Cerca de 150 mil brasileiros condenados pela Justiça a viver atrás das grades – mas que trabalham internamente nos presídios ou em empresas conveniadas pelo Estado – podem ter um reajuste no salário de 33,3%. Tudo porque a Procuradoria-Geral da República quer garantir a esses trabalhadores o direito de receber o equivalente a pelo menos um salário mínimo mensal. Para isso, o procurador-geral, Rodrigo Janot, entrou com ação no Supremo Tribunal Federal (STF) para derrubar o artigo 29 da Lei de Execução Penal (LEP). Sancionada há 31 anos, a legislação estabelece que presidiários têm o direito de receber três quartos do salário mínimo vigente, atualmente R$ 591.
De acordo com dados do Conselho Nacional de Justiça (CNJ) do ano passado, a população carcerária brasileira é de 711.463 presos, o que coloca o Brasil como a terceira maior do mundo, atrás apenas dos Estados Unidos e da China. Deste total, cerca de 150 mil (dados de junho de 2012) exercem alguma espécie de atividade remunerada. “Por tudo o que se disse e se continuará dizendo sobre a importância do trabalho como respeito à dignidade do preso e ao êxito da recuperação do infrator, não vemos motivos plausíveis para que o condenado seja remunerado com um estipêndio menor ao colocado como mínimo em todo o território nacional”, afirmou Janot na ação.
O ponto central da tese do procurador-geral é que o artigo 7º da Constituição Federal assegura a todos um contracheque não inferior ao salário mínimo. Janot se baseou ainda em obras de juristas que defendem a remuneração isonômica para os presos. “O trabalho recompensado de forma injusta e extorsiva é substancialmente inútil para os efeitos de qualquer suposto ‘tratamento’ carcerário”, escreveu o procurador. Ele ainda citou a Declaração Universal dos Direitos Humanos (DUDH), que dá a todos, sem distinção, o direito a condições justas e favoráveis de trabalho. Artigo da DUDH determina ainda que “a restrição ao direito à liberdade de ir e vir não impede o exercício do direito ao trabalho não forçado, bem como o direito à pertinente remuneração”.
Ditadura
O trabalho dos presos está regulamentado na Lei 7.210, sancionada pelo presidente João Batista Figueiredo, o último representante do regime militar, em julho de 1984. Conhecida como Lei de Execução Penal (LEP), a legislação foi aprovada quatro anos antes da atual Constituição Federal, que trouxe diversos direitos trabalhistas. Nos argumentos, Janot alega que a lei fere os princípios da isonomia e da dignidade da pessoa humana – ambos retratados nos artigos 1º e 5º da Constituição. Na avaliação do procurador, com a promulgação da Constituição há quase 27 anos, a LEP já deveria ter sido atualizada. Dessa forma, optou por uma ação denominada arguição de descumprimento de preceito fundamental (ADPF), usada sempre que é verificada omissão do poder público.

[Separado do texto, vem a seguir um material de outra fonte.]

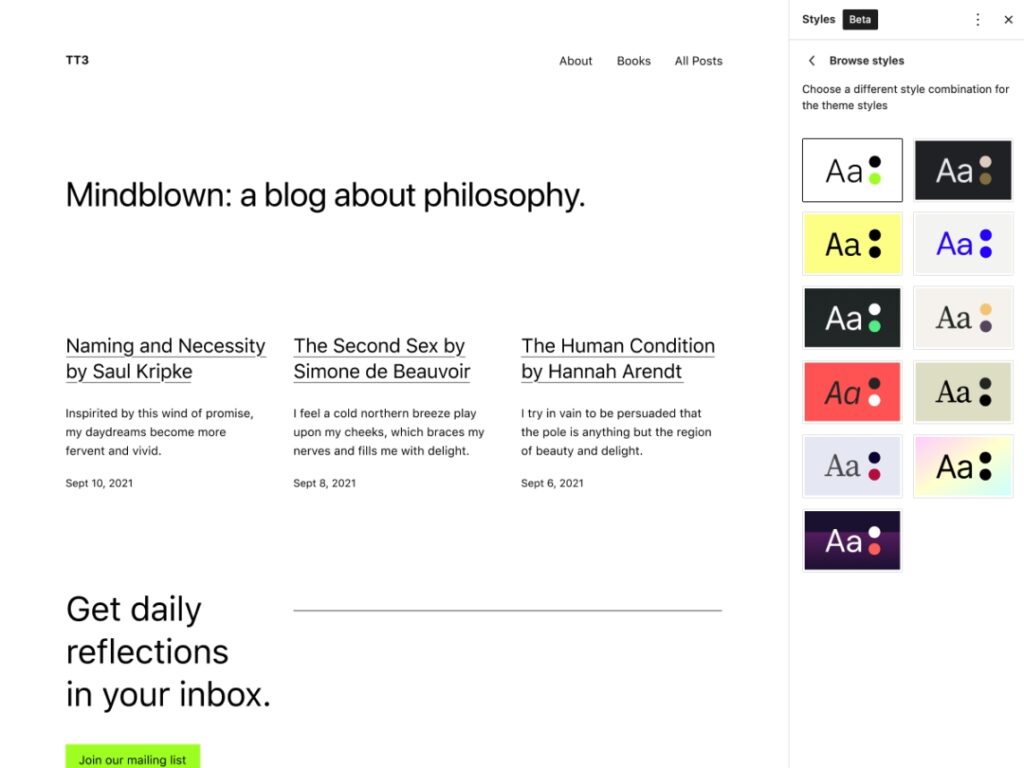Click the TT3 site logo

[77, 60]
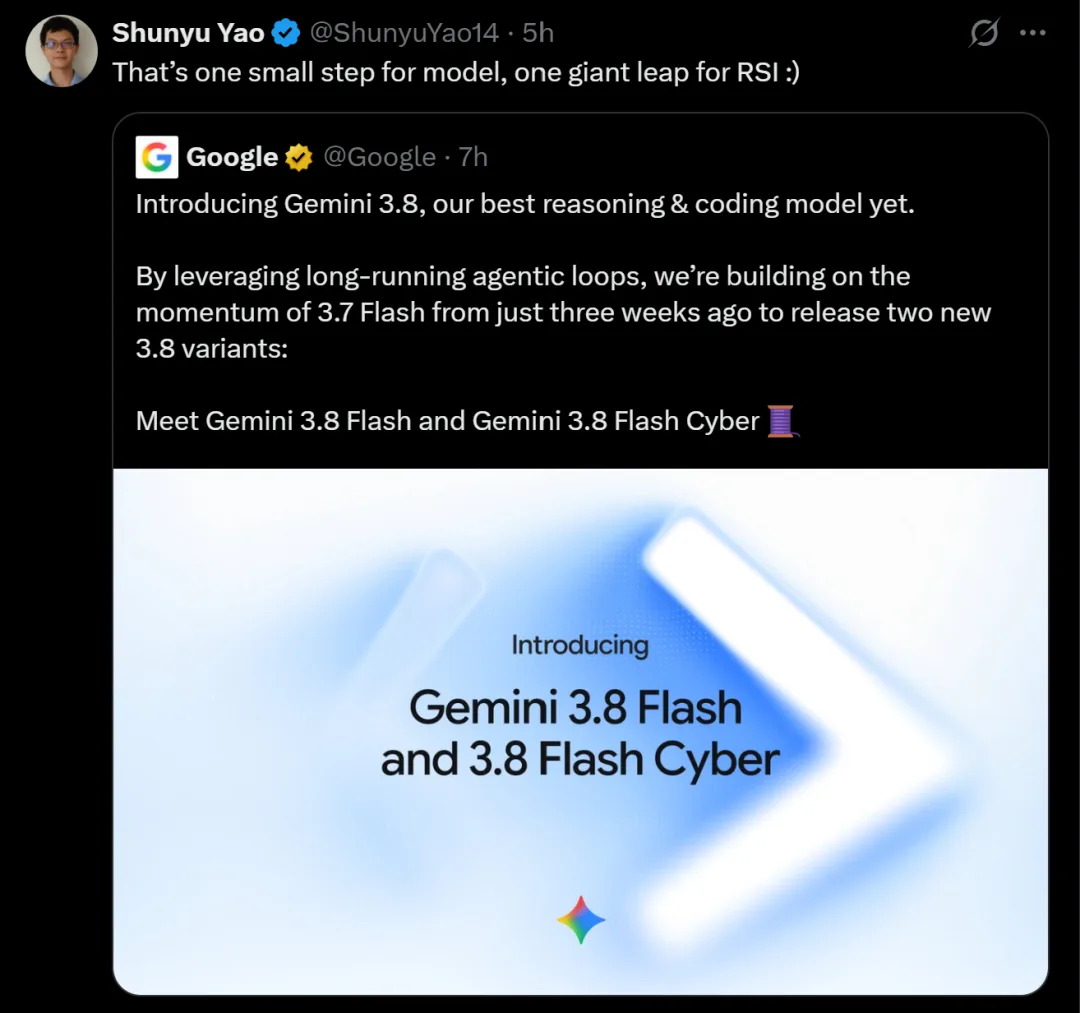Open the @Google handle link
Screen dimensions: 1080x1013
(x=380, y=157)
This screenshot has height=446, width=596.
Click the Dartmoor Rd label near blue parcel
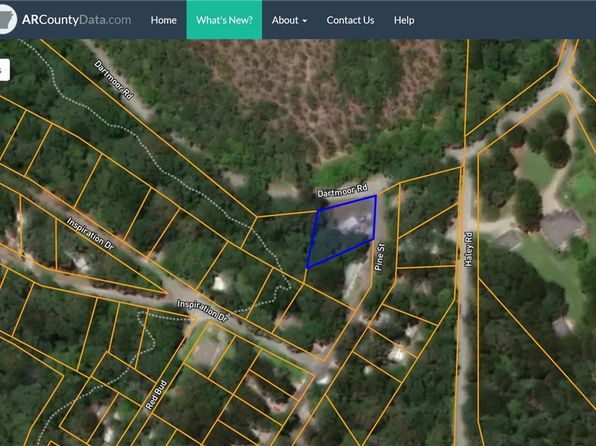[342, 190]
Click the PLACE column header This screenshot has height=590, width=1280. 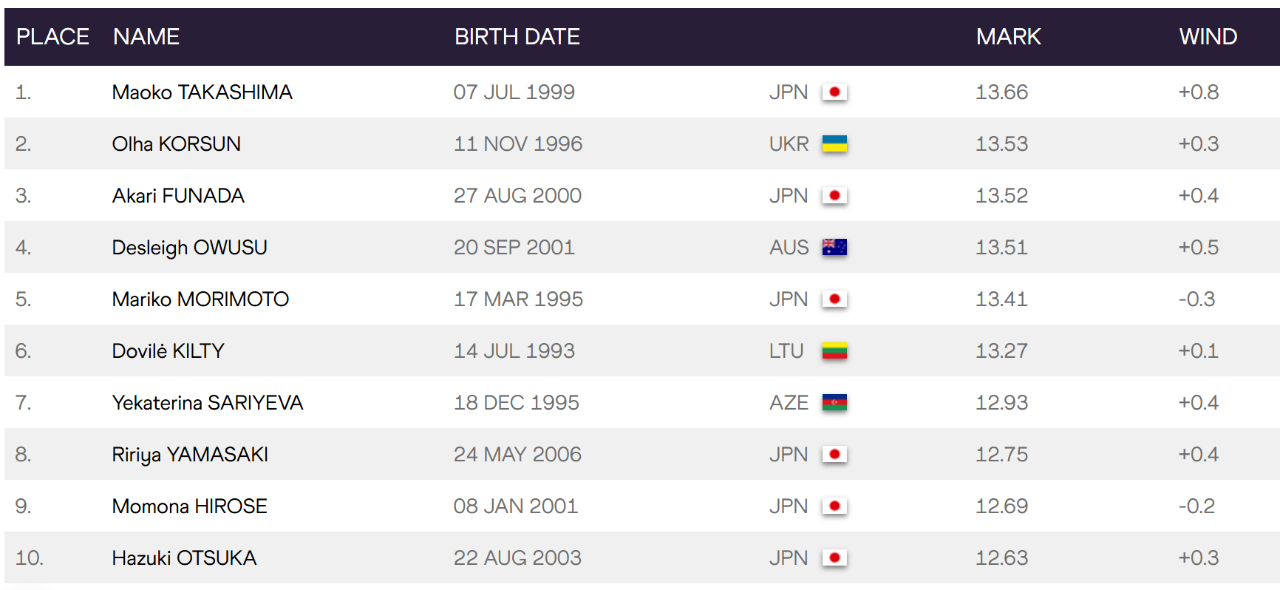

O artigo 28 a Lei 7.210/84 anuncia o trabalho do condenado como “dever social e condição de dignidade humana”, com a finalidade “educativa e produtiva”. Vale lembrar que as normas trabalhistas da LEP se aplicam apenas aos condenados ao regime fechado que trabalham dentro dos presídios ou aqueles em regime semiaberto que são empregados em empresas conveniadas. Os empregados não estão sujeitos às regras da Consolidação das Leis do Trabalho (CLT). Já aqueles que recebem penas no regime semiaberto e arrumarem emprego em outras empresas têm o salário negociado e pago por elas.
O que diz a lei
O salário do preso deverá atender:
a) À indenização dos danos causados pelo crime, desde que determinados judicialmente e não reparados por outros meios;
b) Assistência à família;
c) Pequenas despesas pessoais;
d) Ressarcimento ao Estado das despesas realizadas com a manutenção do condenado, em proporção a ser fixada e sem prejuízo da destinação prevista anteriormente;
Havendo “sobra” do salário, ela será depositada em caderneta de poupança, que será entregue ao condenado quanto colocado em liberdade.